The Japanese and their History
We all went to Hiroshima yesterday, one of the highlights of the trip. From Kyoto, where we were staying, it is a 90 minute whiz in the fastest of their bullet trains, still an incredible experience. Kyoto itself is lovely: living as we do in Winchester, the old capital of England, I felt an immediate affinity with its Japanese equivalent (the actual similarities are pretty thin on the ground – it has over one million inhabitants and 1,600 Buddhist temples). Interestingly (given the previous post about the seeming lack of planning considerations here) Kyoto restricts the height of all buildings to that of the tallest shrine, which gives the city a more villagey feel despite its size. No ridiculous golf nets here.
Hiroshima is a bustling seaside city of similar size to Kyoto, with at least three big rivers running down into a big delta. It was an important centre for naval construction during the war, with a number of their great battleships built here. It was also an important embarkation point for the Army in their various twentieth century wars with China. However, it was not for that reason that the Allies chose it as a target for their new “Little Boy”(it was in fact one of a number of targets, all kept clear of the firebombing that afflicted so many other cities so that the effects of the bomb could be judged more accurately), rather it was a large population centre that could feel the shock effects of the bomb so that the leadership could belatedly smell the coffee and save the US from costly ground operations on the home islands. I have been reading Max Hastings’ excellent book Nemesis on the closing stages of the war, and he brings to life some of the extraordinary dilemmas facing the Allied leadership with the information and prejudices of the time, not those of subsequent generations, an important service a good historian can provide.

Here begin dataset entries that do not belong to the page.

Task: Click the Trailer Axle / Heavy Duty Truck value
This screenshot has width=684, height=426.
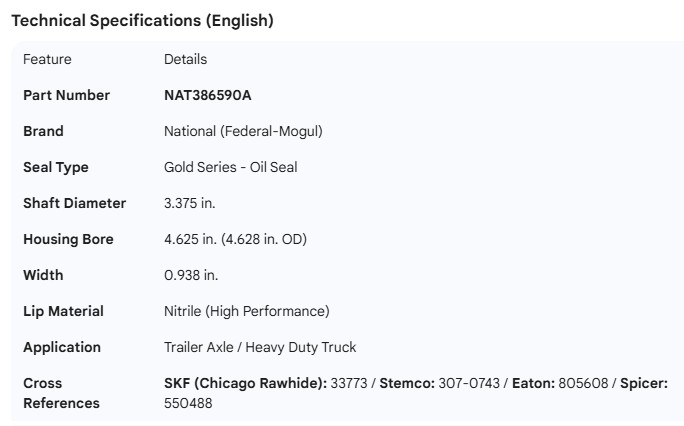Action: 260,347
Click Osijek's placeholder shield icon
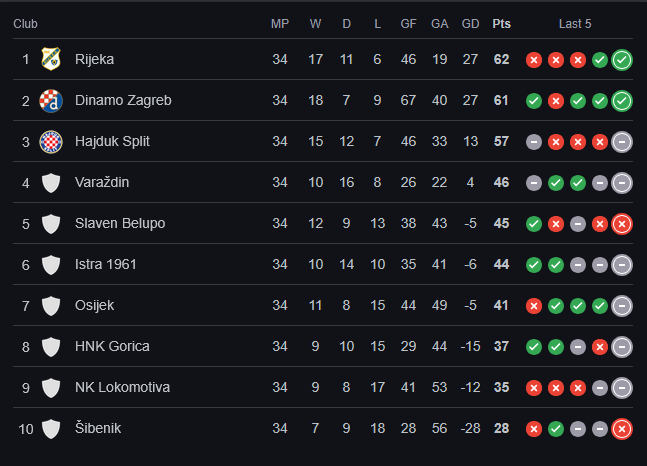This screenshot has height=466, width=647. [51, 305]
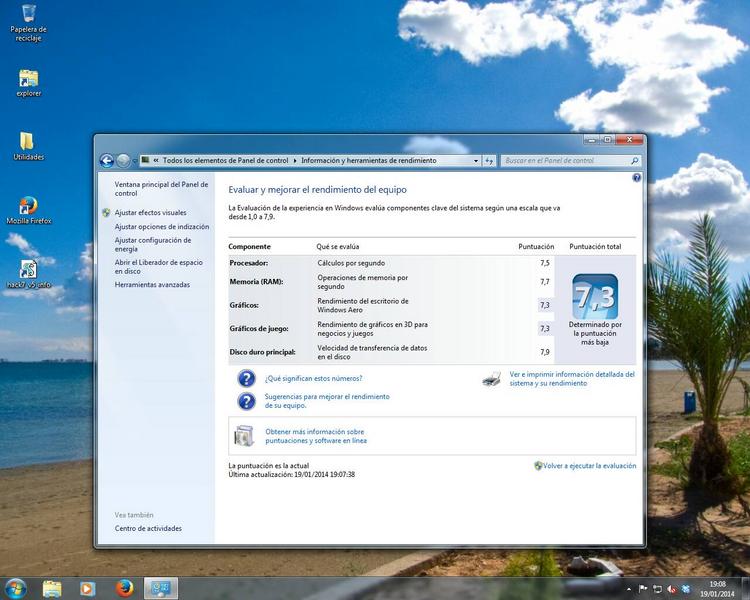The width and height of the screenshot is (750, 600).
Task: Show hidden system tray icons
Action: [629, 588]
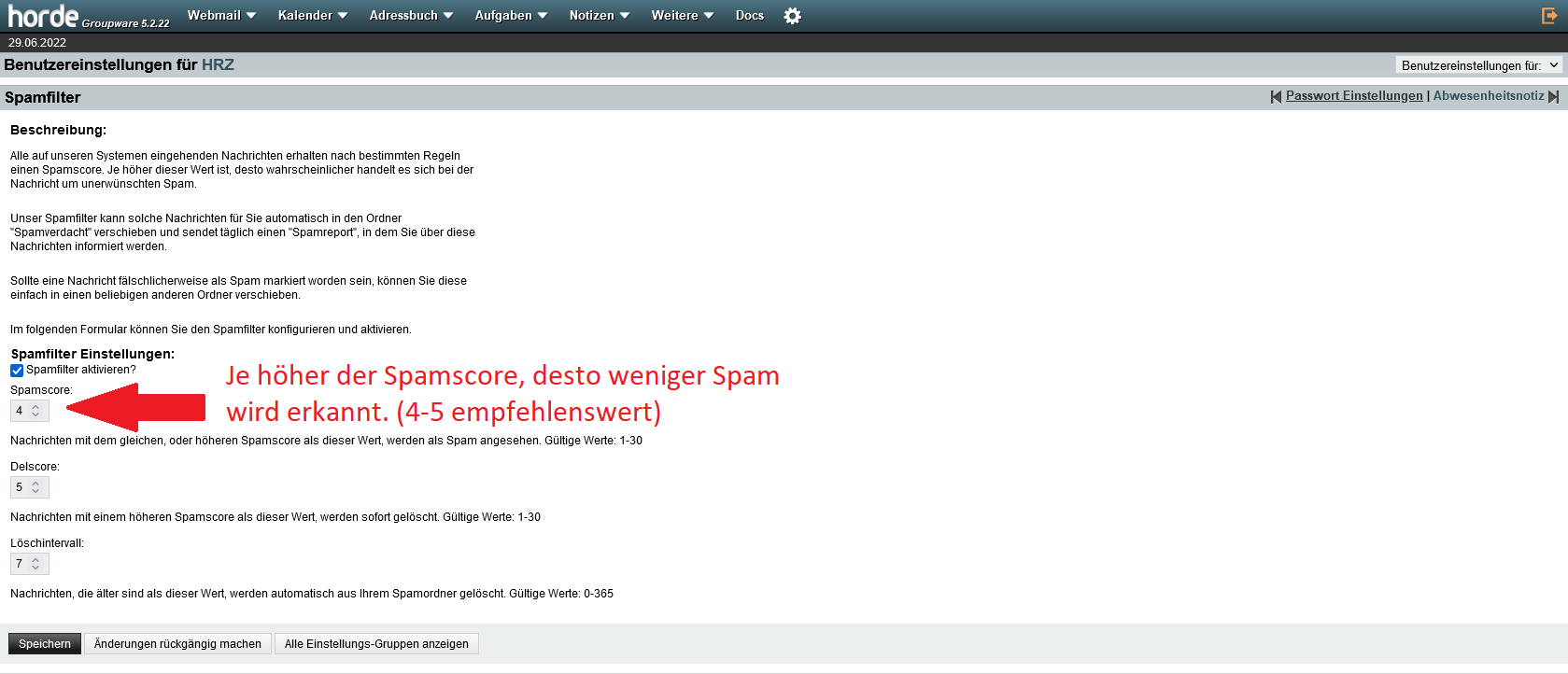1568x674 pixels.
Task: Expand the 'Benutzereinstellungen für:' dropdown
Action: [x=1478, y=65]
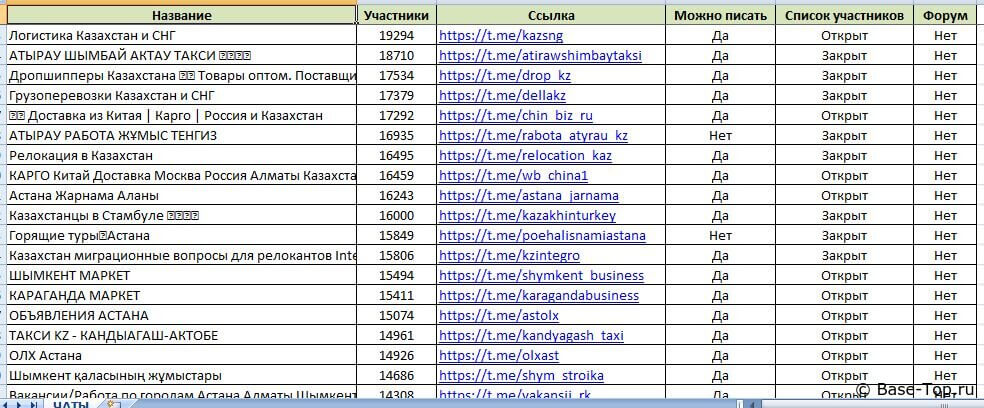Switch to the ЧАТЫ sheet tab

[70, 404]
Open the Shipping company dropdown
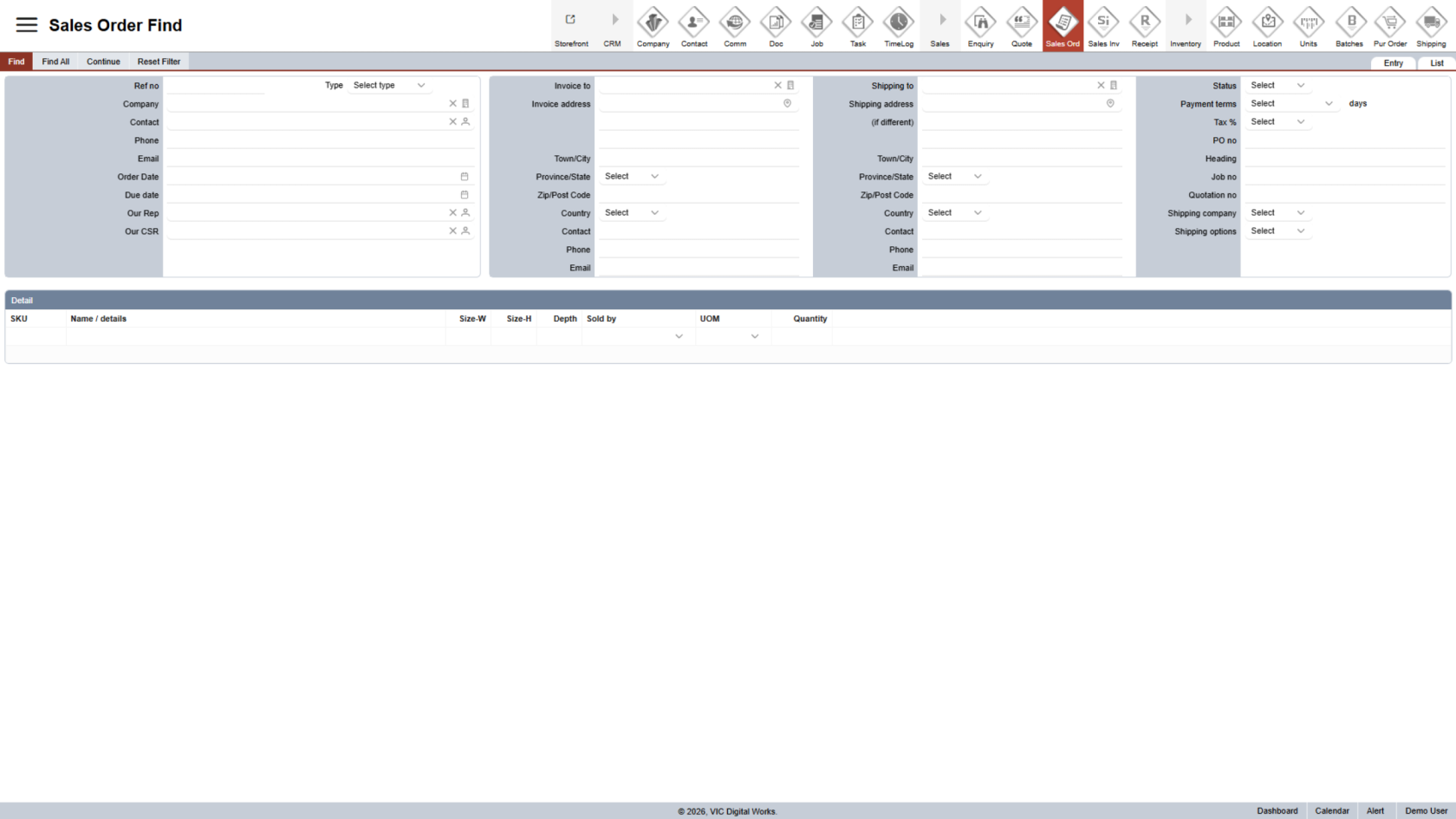 (1277, 213)
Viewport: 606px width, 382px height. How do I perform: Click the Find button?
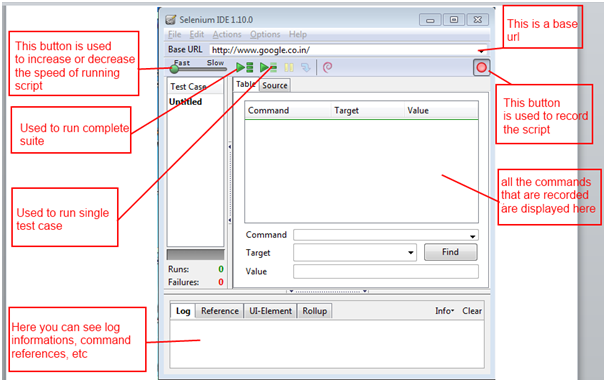coord(451,252)

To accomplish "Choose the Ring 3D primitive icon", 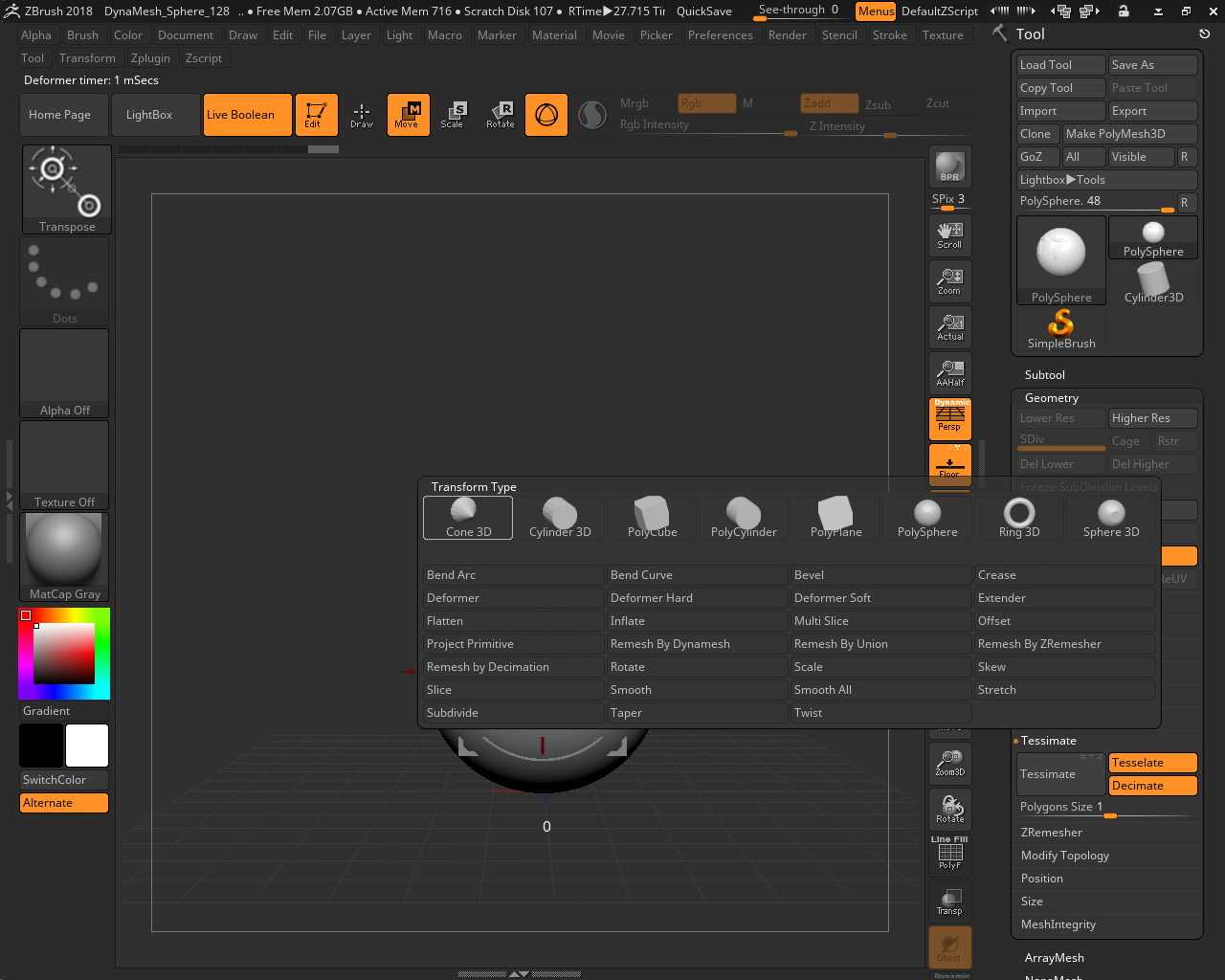I will (1019, 518).
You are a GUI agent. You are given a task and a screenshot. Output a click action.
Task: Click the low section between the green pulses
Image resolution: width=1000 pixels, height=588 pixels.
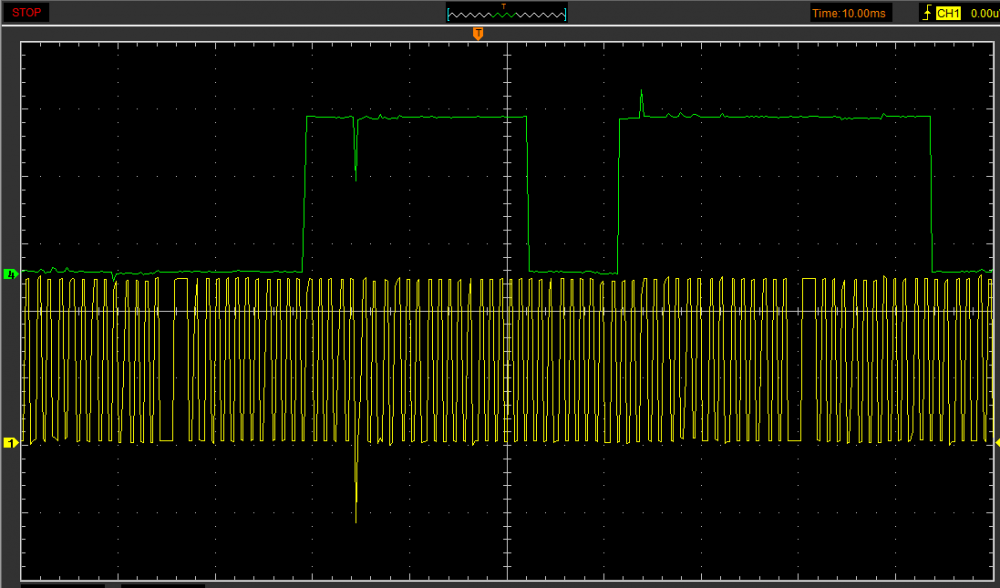573,271
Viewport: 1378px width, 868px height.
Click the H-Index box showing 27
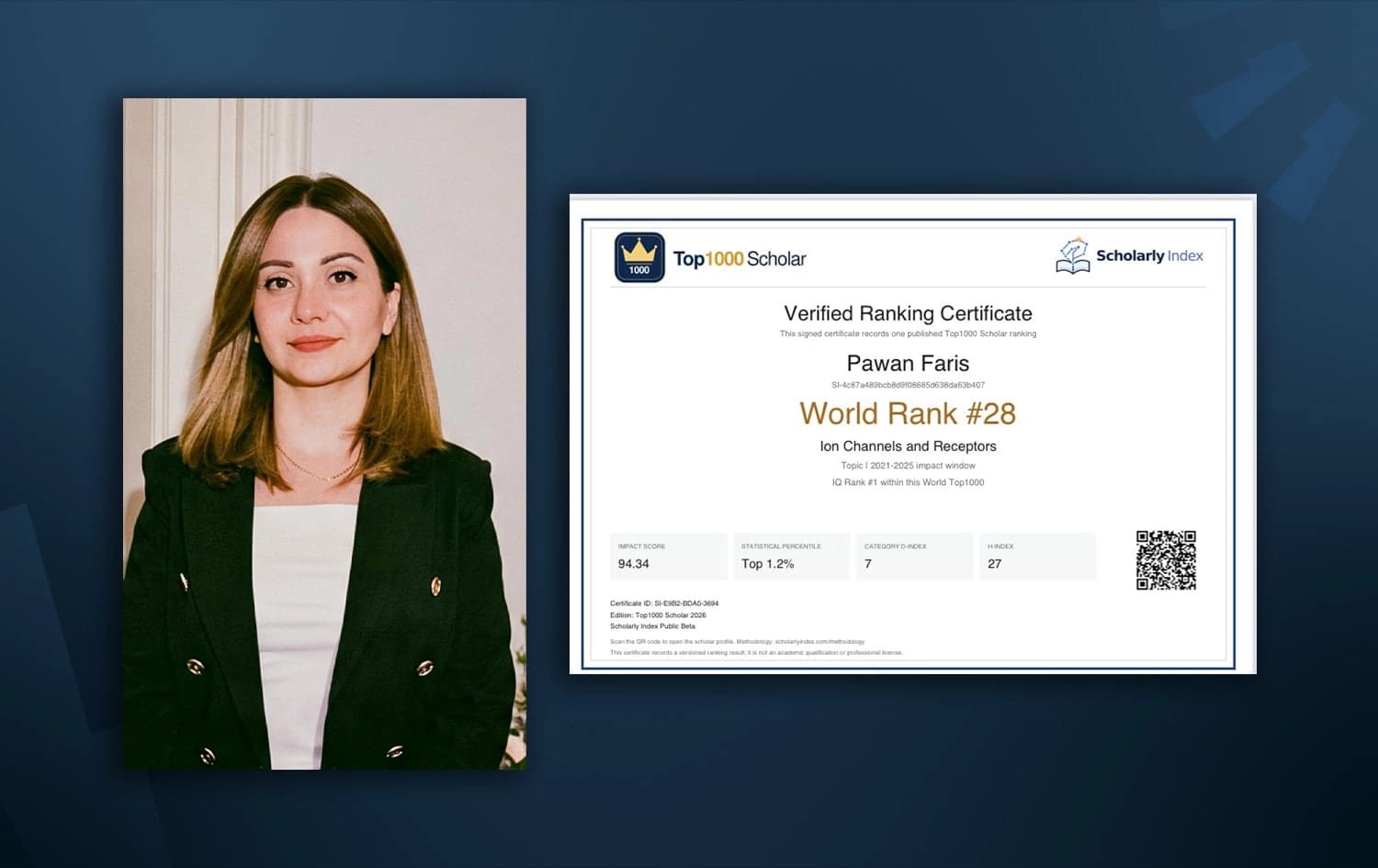click(1038, 556)

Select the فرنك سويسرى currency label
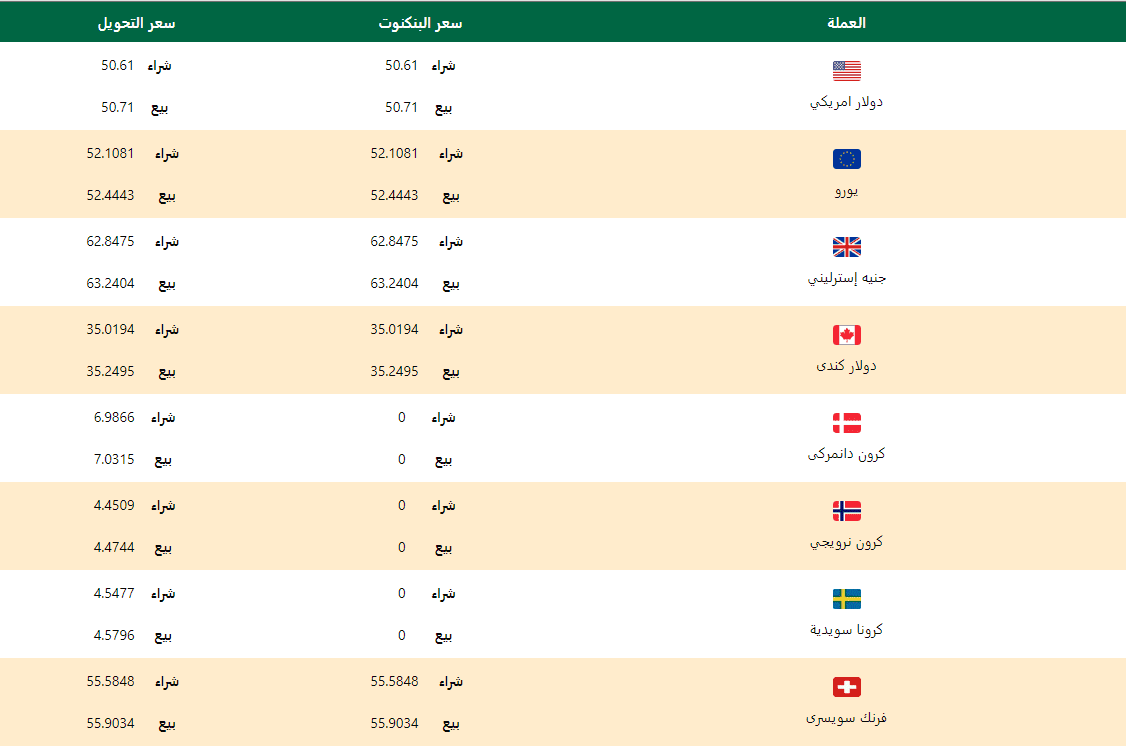(x=846, y=718)
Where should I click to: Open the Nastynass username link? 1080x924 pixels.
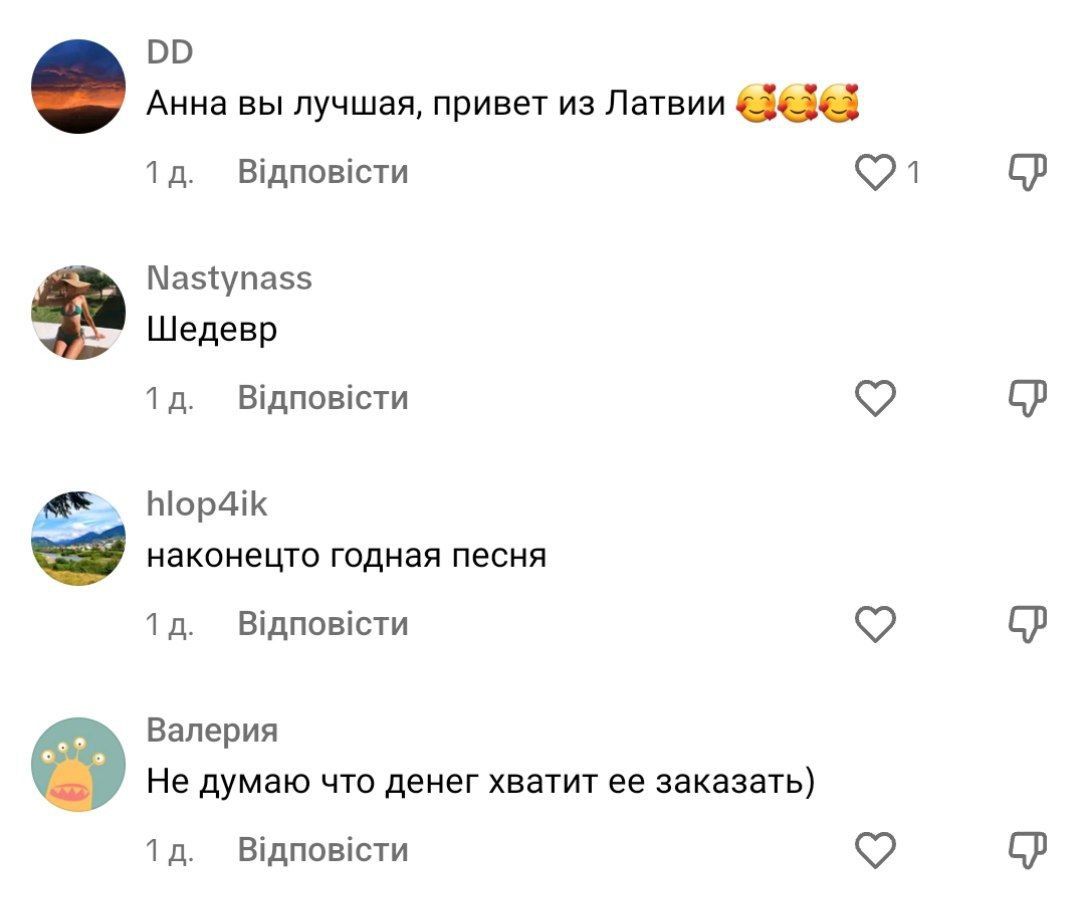[x=229, y=279]
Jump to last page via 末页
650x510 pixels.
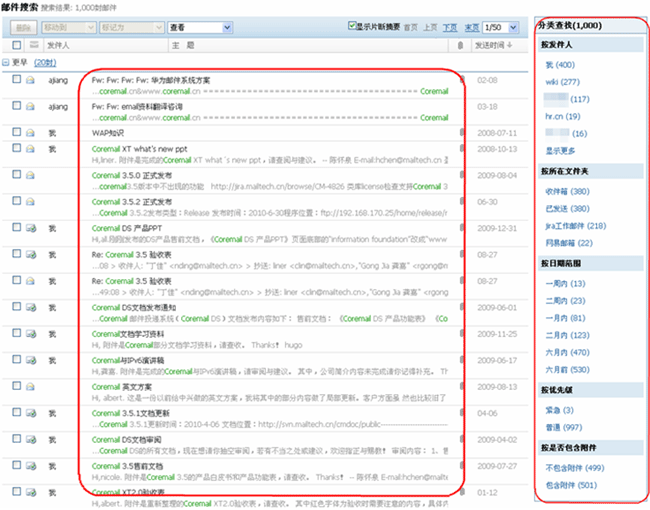point(470,27)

I must confess to being a little peeved by what the Japanese have made of the event. They have preserved the shattered remains of an export hall close to the detonation point, its dome starkly skeletal (pictured) and walls scorched with the heat of an atomic explosion. However, its new name Peace Dome gives away the use the Japanese have made of this awful legacy. The bomb seems to represent to the Japanese an opportunity to present themselves as the victims of something dreadful and existential, rather than the consequence of a war they started and then refused to end on terms other than those preserving their leadership (and, bizarrely, much of their new”found” colonies), thus condemning their people to further suffering, whether by A blast or invasion.
In place of any public utterance about the awfulness of the carnivorous military regime that reaped what it sowed (recent history as taught in schools is “quite blurred” on the subject, according to one local I chatted to, which is in stark contrast to the efforts the Germans have made to reconcile themselves to their past), there are pious exhortations at the bomb memorial for world peace, and on the walls copies of stern letters written by the Mayor to countries testing nuclear devices. It is pretty damn rich. I presume someone was as assiduous writing letters of condolence to all those civilians they raped, bayoneted and experimented on. Or maybe not.
It has been such a pity to end the trip with the sour taste of Japanese chutzpah in my mouth. In so many ways Japan has been a joy: its scenery truly wonderful, its cities vibrant, its people delightful. However, the shame I sensed below the surface that acts as such a powerful force for compliance also seems to have prevented them from fully digesting the events of the last century. Far from being a war crime (which is strongly implied by the museum at Hiroshima), the detonation on 6th August 1945 was the essential midwife that delivered the modern democracy we see in Japan today. Maybe they know it, but just aren’t saying. But until they do, I will.